Your assignment:
Retype the records in full, and please keep the pictures out of the copy.

Supplied data:
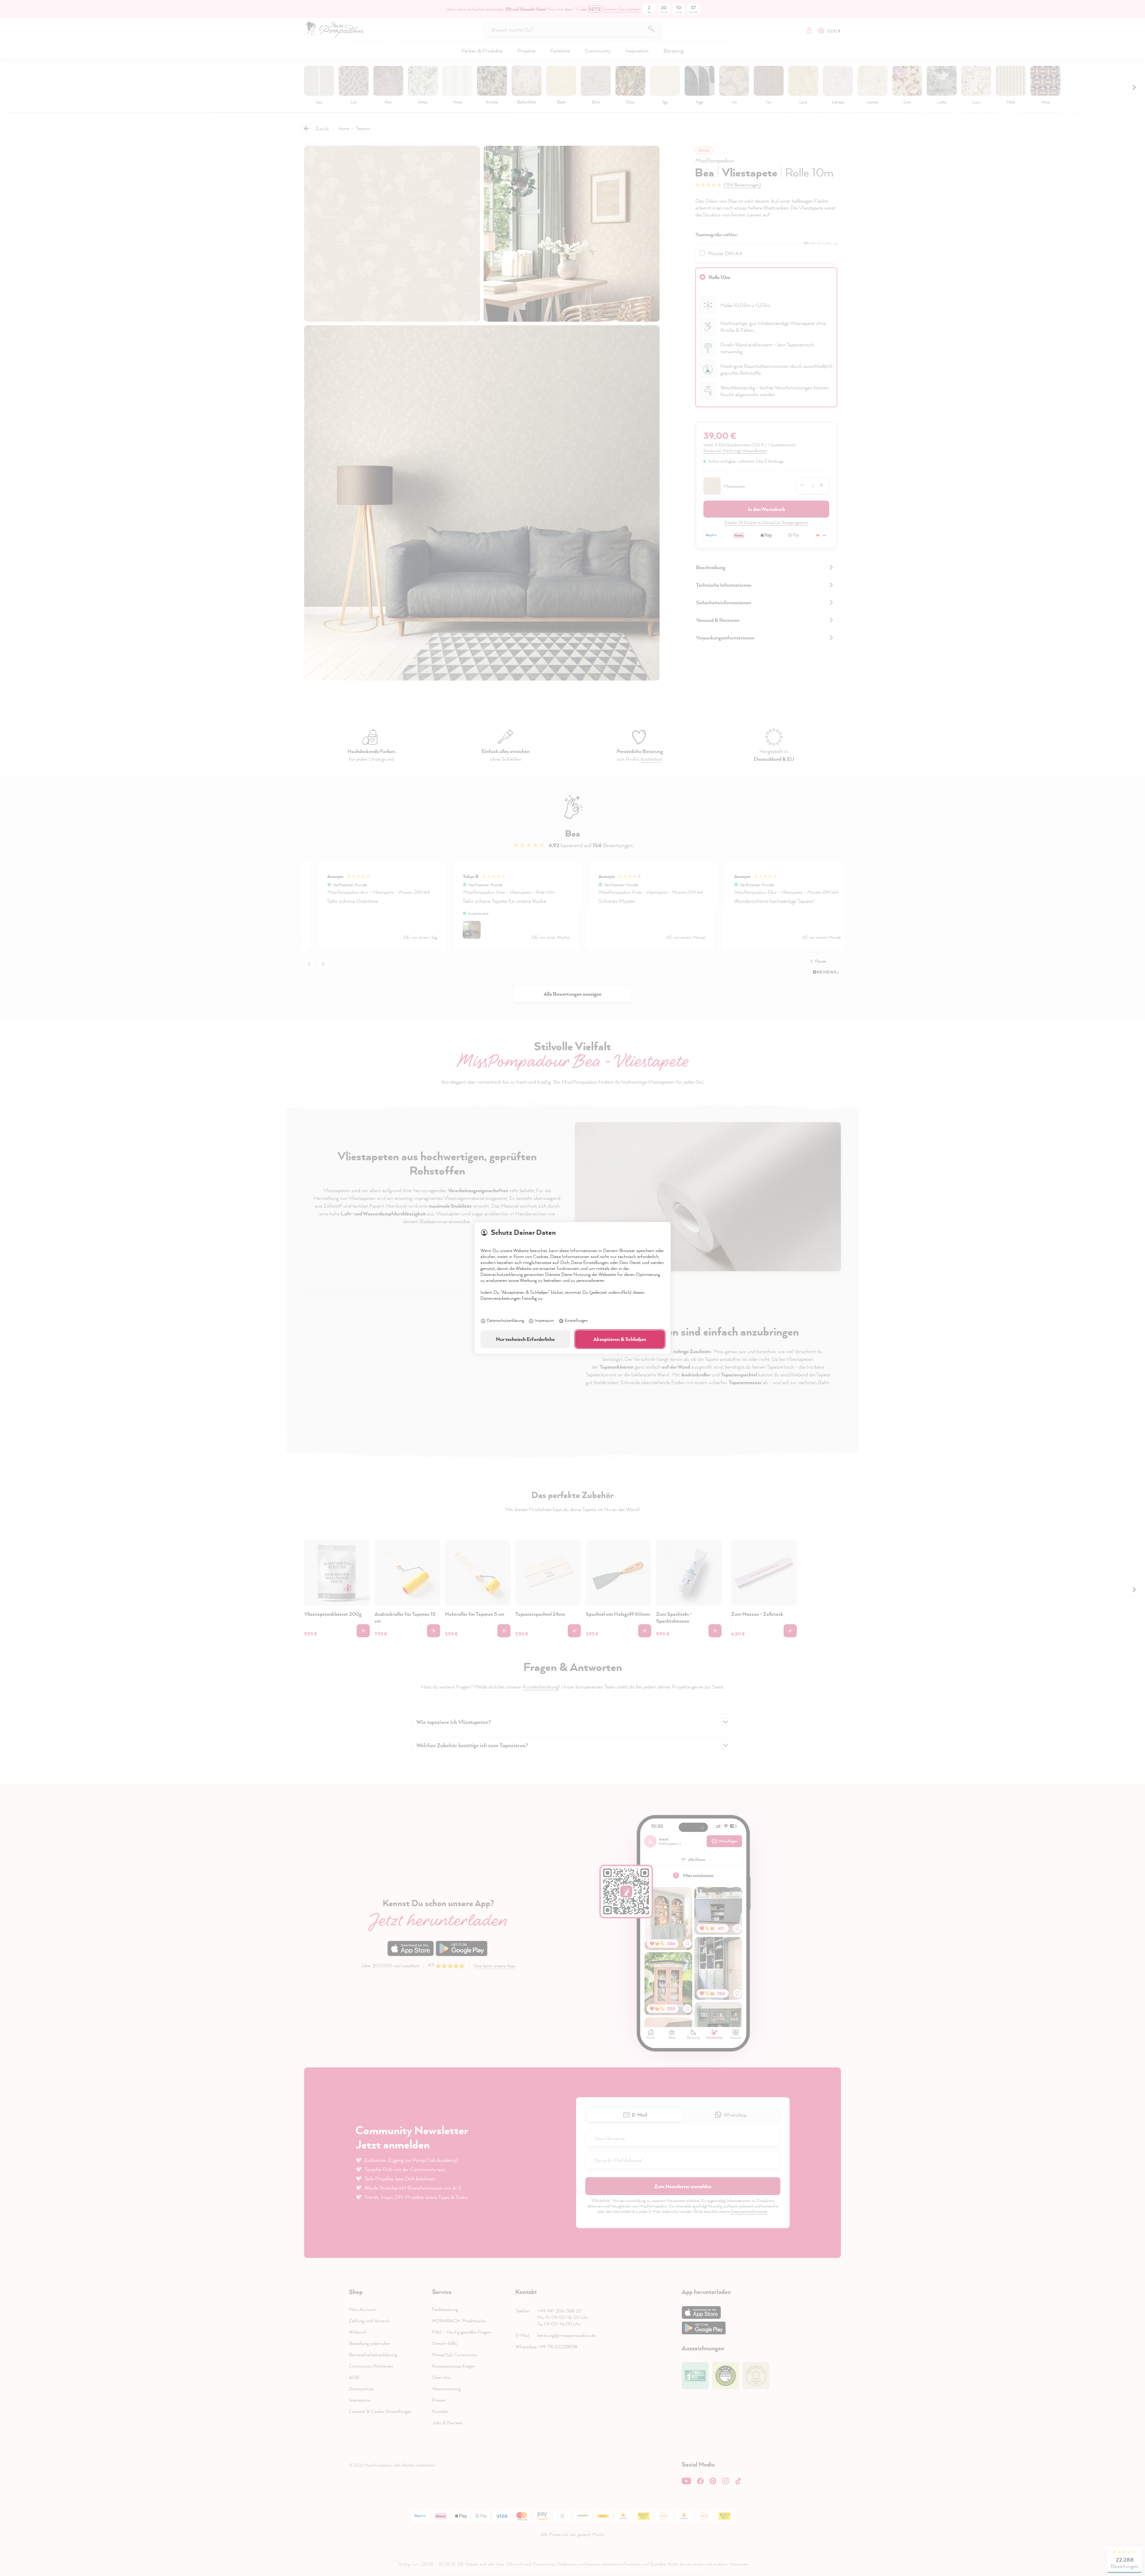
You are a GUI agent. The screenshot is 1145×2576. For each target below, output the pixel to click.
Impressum (544, 1320)
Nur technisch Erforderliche (525, 1339)
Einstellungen (576, 1320)
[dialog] (572, 1288)
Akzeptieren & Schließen (619, 1339)
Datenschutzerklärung (505, 1320)
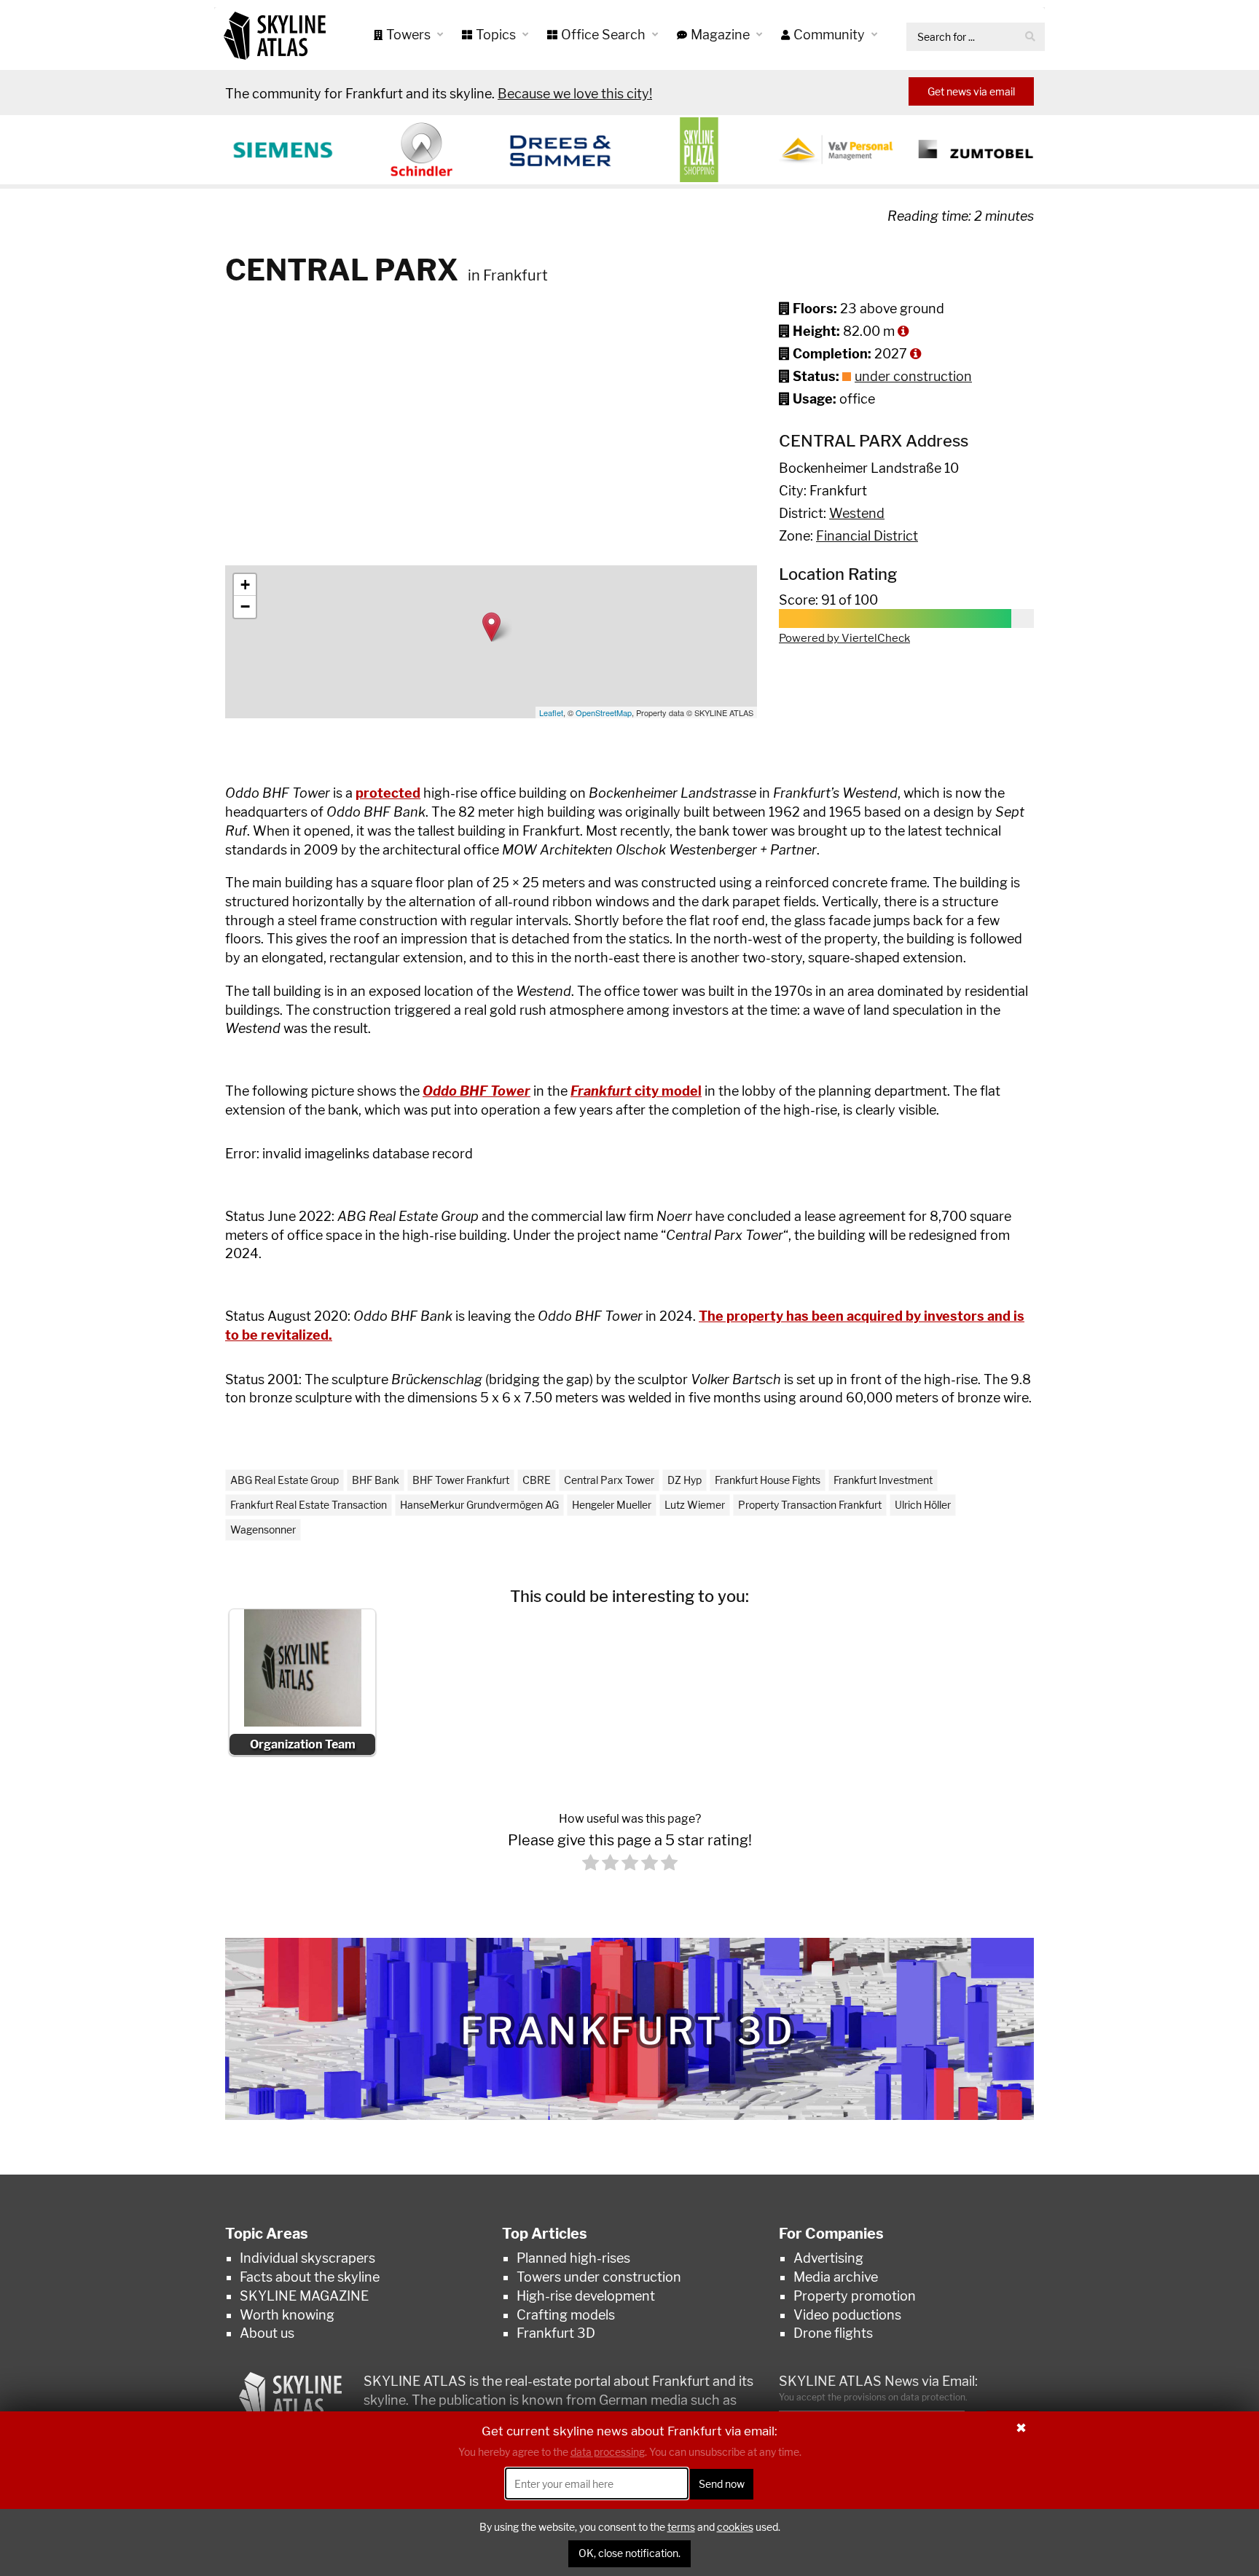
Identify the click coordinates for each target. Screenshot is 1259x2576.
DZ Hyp (684, 1480)
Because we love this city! (575, 93)
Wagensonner (263, 1529)
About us (267, 2333)
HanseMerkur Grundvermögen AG (479, 1505)
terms (681, 2527)
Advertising (828, 2258)
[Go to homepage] (274, 35)
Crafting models (566, 2314)
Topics (497, 34)
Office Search (604, 34)
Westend (857, 513)
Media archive (835, 2277)
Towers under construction (599, 2277)
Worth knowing (287, 2314)
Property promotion (854, 2296)
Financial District (867, 535)
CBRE (536, 1480)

Answer to this task:
You are a GUI agent. The screenshot is 1145×2576. For each target below, output the pixel to click.
Impressum (544, 1320)
Nur technisch Erforderliche (525, 1339)
Einstellungen (576, 1320)
[dialog] (572, 1288)
Akzeptieren & Schließen (619, 1339)
Datenschutzerklärung (505, 1320)
Identify the click coordinates for each target. Screenshot is 1259x2576.
DZ Hyp (684, 1480)
Because we love this city! (575, 93)
Wagensonner (263, 1529)
About us (267, 2333)
HanseMerkur Grundvermögen AG (479, 1505)
terms (681, 2527)
Advertising (828, 2258)
[Go to homepage] (274, 35)
Crafting models (566, 2314)
Topics (497, 34)
Office Search (604, 34)
Westend (857, 513)
Media archive (835, 2277)
Towers under construction (599, 2277)
Worth knowing (287, 2314)
Property promotion (854, 2296)
Financial District (867, 535)
CBRE (536, 1480)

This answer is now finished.